WORK TO COMPLETE: Your output is the line containing "has height=457, width=868." plus all lines after it to the end of the records, reproduced exactly, with nothing else.

━━━━━ DATASET CONTENT

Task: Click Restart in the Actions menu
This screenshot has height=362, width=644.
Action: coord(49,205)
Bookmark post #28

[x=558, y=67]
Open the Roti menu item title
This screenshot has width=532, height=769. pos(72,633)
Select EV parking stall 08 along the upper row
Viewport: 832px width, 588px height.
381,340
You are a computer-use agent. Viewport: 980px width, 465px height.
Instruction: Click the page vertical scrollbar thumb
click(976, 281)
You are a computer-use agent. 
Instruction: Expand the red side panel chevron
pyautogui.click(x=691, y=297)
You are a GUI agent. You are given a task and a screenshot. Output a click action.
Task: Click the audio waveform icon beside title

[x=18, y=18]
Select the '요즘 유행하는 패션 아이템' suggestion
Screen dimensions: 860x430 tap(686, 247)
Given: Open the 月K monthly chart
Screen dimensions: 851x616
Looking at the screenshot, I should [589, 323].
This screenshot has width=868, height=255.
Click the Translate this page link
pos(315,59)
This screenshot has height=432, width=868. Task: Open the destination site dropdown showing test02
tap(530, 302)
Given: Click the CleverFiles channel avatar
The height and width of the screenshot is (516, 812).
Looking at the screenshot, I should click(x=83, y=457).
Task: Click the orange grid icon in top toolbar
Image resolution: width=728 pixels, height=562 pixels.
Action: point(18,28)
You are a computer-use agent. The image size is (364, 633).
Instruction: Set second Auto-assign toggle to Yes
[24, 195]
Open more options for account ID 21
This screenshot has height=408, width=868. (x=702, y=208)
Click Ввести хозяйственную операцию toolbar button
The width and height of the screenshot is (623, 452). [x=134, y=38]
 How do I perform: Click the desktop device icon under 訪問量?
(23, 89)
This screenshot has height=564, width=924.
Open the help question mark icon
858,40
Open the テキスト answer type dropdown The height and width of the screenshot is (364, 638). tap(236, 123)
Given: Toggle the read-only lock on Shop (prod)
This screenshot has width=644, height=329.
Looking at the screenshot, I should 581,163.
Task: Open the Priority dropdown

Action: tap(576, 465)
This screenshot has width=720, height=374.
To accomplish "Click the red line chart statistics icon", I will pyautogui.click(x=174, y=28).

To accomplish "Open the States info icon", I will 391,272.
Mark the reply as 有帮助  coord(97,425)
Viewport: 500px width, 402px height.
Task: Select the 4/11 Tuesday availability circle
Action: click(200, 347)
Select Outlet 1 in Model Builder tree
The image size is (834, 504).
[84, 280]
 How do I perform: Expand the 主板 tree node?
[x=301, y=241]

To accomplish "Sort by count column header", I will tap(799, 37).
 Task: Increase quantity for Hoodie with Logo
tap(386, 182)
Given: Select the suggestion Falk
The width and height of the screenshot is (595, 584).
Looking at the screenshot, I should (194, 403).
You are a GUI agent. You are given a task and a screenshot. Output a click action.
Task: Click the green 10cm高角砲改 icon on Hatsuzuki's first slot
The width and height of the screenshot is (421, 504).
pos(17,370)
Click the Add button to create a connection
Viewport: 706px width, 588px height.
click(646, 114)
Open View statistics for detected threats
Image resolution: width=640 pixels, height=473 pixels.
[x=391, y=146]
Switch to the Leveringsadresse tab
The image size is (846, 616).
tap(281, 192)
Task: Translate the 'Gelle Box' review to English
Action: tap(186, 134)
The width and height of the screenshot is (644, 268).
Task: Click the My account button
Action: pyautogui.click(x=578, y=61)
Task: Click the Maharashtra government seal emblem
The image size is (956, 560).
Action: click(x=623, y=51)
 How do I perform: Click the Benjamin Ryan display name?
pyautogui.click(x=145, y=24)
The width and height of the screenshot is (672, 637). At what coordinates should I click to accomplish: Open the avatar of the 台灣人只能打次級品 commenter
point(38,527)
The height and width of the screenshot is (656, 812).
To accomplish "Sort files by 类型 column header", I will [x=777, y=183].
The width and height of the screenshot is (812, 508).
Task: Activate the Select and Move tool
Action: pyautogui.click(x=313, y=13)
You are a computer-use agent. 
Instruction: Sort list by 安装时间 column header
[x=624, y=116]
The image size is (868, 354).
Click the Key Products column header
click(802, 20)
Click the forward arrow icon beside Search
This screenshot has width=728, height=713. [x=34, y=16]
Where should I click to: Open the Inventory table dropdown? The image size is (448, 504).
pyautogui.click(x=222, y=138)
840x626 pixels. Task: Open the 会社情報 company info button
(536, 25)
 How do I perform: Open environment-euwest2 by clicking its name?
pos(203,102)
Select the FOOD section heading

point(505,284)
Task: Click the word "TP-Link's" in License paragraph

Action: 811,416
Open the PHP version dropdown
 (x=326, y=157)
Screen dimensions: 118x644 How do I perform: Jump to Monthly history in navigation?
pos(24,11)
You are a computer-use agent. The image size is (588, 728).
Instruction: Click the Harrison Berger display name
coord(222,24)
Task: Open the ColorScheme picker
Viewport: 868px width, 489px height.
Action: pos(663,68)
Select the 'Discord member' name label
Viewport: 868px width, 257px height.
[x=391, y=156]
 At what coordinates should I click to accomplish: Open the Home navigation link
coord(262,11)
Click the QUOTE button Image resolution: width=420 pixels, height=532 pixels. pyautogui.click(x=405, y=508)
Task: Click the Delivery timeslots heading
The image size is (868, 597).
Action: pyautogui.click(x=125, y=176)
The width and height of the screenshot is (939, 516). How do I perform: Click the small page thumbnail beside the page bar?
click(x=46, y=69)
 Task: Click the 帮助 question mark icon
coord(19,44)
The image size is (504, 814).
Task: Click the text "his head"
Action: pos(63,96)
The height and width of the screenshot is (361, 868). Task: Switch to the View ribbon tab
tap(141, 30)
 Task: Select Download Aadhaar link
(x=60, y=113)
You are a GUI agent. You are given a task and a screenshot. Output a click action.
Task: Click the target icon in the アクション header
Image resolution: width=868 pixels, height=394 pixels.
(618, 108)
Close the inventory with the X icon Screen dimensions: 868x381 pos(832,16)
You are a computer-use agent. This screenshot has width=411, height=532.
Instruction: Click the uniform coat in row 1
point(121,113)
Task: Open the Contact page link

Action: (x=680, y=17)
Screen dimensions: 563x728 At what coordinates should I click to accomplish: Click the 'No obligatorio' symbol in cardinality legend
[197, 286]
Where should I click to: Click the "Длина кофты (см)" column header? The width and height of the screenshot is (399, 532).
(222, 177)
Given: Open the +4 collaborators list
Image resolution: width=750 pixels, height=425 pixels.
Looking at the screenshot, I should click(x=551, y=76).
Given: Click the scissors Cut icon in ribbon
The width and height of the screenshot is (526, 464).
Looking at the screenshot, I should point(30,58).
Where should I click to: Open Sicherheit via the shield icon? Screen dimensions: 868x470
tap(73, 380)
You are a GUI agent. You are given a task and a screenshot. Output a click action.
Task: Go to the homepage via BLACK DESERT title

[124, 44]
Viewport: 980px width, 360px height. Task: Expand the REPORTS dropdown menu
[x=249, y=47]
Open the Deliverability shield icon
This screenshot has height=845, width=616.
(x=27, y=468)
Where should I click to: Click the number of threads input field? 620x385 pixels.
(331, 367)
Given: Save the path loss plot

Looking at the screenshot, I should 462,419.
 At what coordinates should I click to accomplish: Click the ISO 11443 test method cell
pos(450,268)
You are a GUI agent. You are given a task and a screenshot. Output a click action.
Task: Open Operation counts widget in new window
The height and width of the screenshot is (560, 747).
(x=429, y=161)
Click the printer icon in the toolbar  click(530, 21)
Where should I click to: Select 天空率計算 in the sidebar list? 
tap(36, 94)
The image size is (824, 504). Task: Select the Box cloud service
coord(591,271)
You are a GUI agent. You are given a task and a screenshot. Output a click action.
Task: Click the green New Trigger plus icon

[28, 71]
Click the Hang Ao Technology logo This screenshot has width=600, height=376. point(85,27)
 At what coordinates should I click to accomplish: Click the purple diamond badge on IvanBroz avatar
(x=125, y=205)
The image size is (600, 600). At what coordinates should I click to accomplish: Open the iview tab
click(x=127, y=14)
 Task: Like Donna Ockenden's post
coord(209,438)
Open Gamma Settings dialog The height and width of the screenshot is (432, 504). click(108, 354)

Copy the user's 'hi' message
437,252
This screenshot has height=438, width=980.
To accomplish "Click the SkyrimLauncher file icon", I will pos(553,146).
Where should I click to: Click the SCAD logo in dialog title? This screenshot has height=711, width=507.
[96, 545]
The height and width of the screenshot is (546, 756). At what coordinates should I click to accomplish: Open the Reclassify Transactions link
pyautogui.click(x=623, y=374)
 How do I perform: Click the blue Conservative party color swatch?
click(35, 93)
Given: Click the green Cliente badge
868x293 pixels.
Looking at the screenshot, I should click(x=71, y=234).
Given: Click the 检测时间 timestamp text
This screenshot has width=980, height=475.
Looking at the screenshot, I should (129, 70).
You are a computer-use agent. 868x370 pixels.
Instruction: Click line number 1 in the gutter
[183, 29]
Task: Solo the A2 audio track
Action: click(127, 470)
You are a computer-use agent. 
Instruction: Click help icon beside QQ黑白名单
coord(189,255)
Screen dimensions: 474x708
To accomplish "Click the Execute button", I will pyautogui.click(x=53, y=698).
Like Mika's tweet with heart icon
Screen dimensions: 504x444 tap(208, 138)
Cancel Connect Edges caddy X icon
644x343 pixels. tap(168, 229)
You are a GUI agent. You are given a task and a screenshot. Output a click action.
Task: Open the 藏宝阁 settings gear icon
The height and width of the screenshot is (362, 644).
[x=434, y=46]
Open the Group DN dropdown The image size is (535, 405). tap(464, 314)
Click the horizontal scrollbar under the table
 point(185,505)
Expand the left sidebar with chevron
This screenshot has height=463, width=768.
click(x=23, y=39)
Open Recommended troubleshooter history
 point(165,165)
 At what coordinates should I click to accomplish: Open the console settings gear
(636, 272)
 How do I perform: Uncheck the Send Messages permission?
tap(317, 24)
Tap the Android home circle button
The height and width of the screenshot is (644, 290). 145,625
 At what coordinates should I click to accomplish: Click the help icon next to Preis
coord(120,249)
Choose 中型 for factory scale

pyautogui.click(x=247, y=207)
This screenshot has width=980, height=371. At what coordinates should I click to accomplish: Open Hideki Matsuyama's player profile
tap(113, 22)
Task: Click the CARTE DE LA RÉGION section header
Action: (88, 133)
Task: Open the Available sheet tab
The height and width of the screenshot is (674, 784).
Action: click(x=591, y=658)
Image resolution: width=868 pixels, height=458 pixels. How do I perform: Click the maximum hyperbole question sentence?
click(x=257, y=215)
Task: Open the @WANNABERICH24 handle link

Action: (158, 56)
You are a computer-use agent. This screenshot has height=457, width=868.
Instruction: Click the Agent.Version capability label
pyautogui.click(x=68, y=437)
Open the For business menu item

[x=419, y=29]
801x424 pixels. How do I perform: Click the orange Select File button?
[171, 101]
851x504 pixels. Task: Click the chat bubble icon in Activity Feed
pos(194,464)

━━━━━━━━━━

RESPONSE AREA:
You are a computer-use agent. This screenshot has height=457, width=868.
Instruction: Click the Agent.Version capability label
pyautogui.click(x=68, y=437)
Open the For business menu item

[x=419, y=29]
801x424 pixels. How do I perform: Click the orange Select File button?
[171, 101]
851x504 pixels. Task: Click the chat bubble icon in Activity Feed
pos(194,464)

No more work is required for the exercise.